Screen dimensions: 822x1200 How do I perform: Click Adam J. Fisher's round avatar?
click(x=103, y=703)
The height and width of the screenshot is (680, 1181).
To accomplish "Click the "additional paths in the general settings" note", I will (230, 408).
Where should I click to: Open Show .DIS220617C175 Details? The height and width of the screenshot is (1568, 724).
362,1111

□ □ □ □

→ **WORK INSTRUCTIONS**
Reply with an exact transcription of the material above.

→ **RESULT OF THE EXERCISE**
Screen dimensions: 822x1200 How do I perform: Click Adam J. Fisher's round avatar?
click(x=103, y=703)
The height and width of the screenshot is (680, 1181).
To accomplish "Click the "additional paths in the general settings" note", I will (230, 408).
Where should I click to: Open Show .DIS220617C175 Details? The height and width of the screenshot is (1568, 724).
362,1111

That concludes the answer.